I’m in the oil first camp. (My private opinion is that it could take a decade or more for base metal prices to perk up. Whether that turns out to be true or not is less important to a long-only investor like me than the idea that recovery is not soon.)
Leading with (the opposite of what you’re supposed to do) my weakest reason, look at the last cycle of gigantic investment in expanding natural resources production capacity. Oil and metals prices both peaked in 1980-81 …and then plunged. Oil stabilized and began to move up again in 1986; for metals recovery was over a decade later.
closing the supply/demand gap
There’s only a gap of a couple of percentage points between the amount of oil the world is demanding and the amount producers are willing to supply. Growth in the car industry in China, the replacement of scooters and motorcycles with cars in other high-population countries like India and the strong increase in gasoline consumption in the US now that prices are lower all argue that the shortfall between demand and supply is, little by little, being erased.
On the other hand, the extent of base metals overcapacity is less easy to put your finger on, but is, nevertheless, massive. Demand is also more cyclical–therefore less dependably growing, as well, but that’s less important than that mining capacity is added in gigantic chunks.

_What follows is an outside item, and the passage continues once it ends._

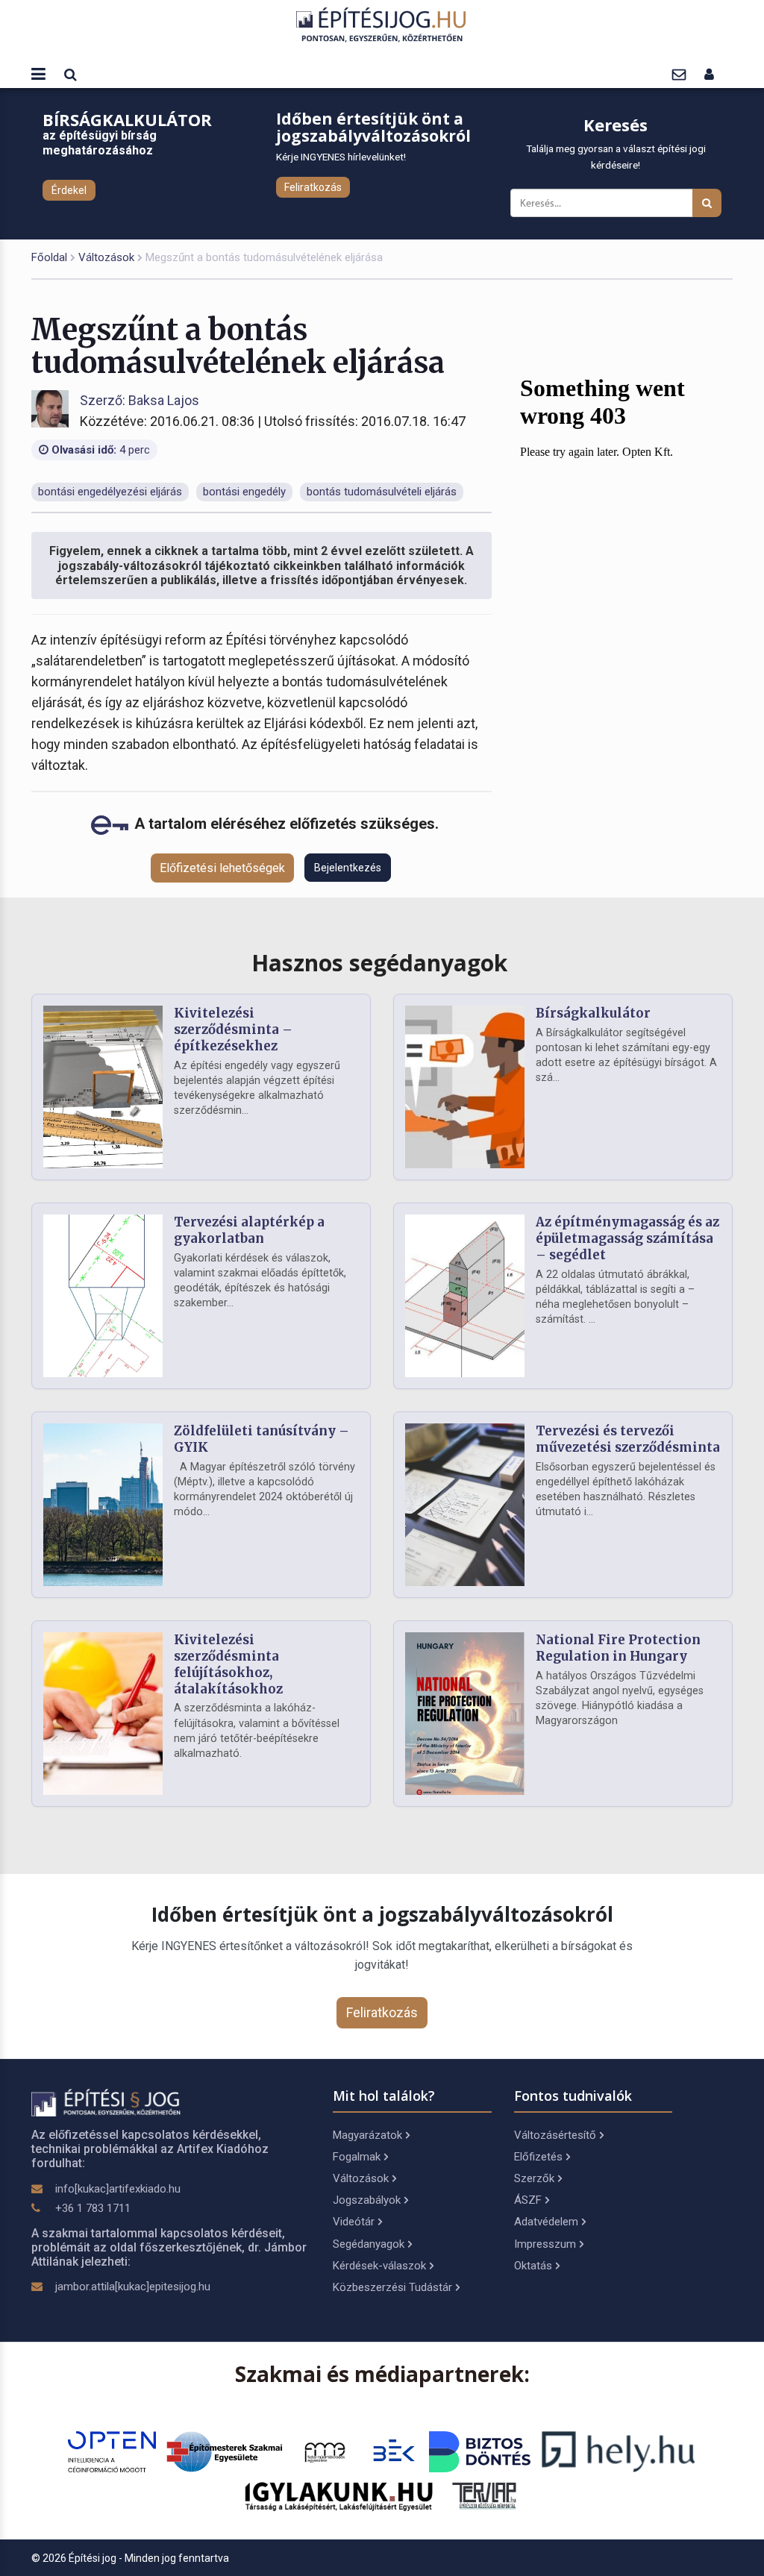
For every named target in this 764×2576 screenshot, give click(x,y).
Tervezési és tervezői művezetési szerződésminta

the nature of the enterprise
The up-front cost of a base metals mining project is very high. There’s the mine itself, the huge machines that rip the ore out of the earth and the sometimes elaborate plants that crush or grind or otherwise separate it from the ordinary dirt. Then there’s the transport link with the outside world. All of this infrastructure can lie fallow for long periods without impairing the mine’s ability to be restarted–even expanded from its prior size–very quickly.
For oil, in contrast, finding new fields is a much more important issue. Drilling new wells in an existing field is, too, in many cases. As time has passed, the focus of the big oil majors has increasingly been on mega-projects that make them look much more like base metals miners than they did when I was covering the oil industry as a securities analyst in the late 1970s – early 1980s.
Hydraulic fracturing, however, has changed the industry for good. This technology has made huge numbers of projects economically viable that have limited output that goes on for relatively short periods. This converts 21st century oil exploration, in the US at least, into a sharp-pencil engineering business that even small firms can excel at. Granted, the fact that production can turn on very rapidly when prices are high enough puts a cap on how far they can rise. But the fact that several millions of barrels of daily output can be turned off equally quickly argues that the response time of the oil industry to a supply/demand imbalance will be much quicker than has been the case in the past.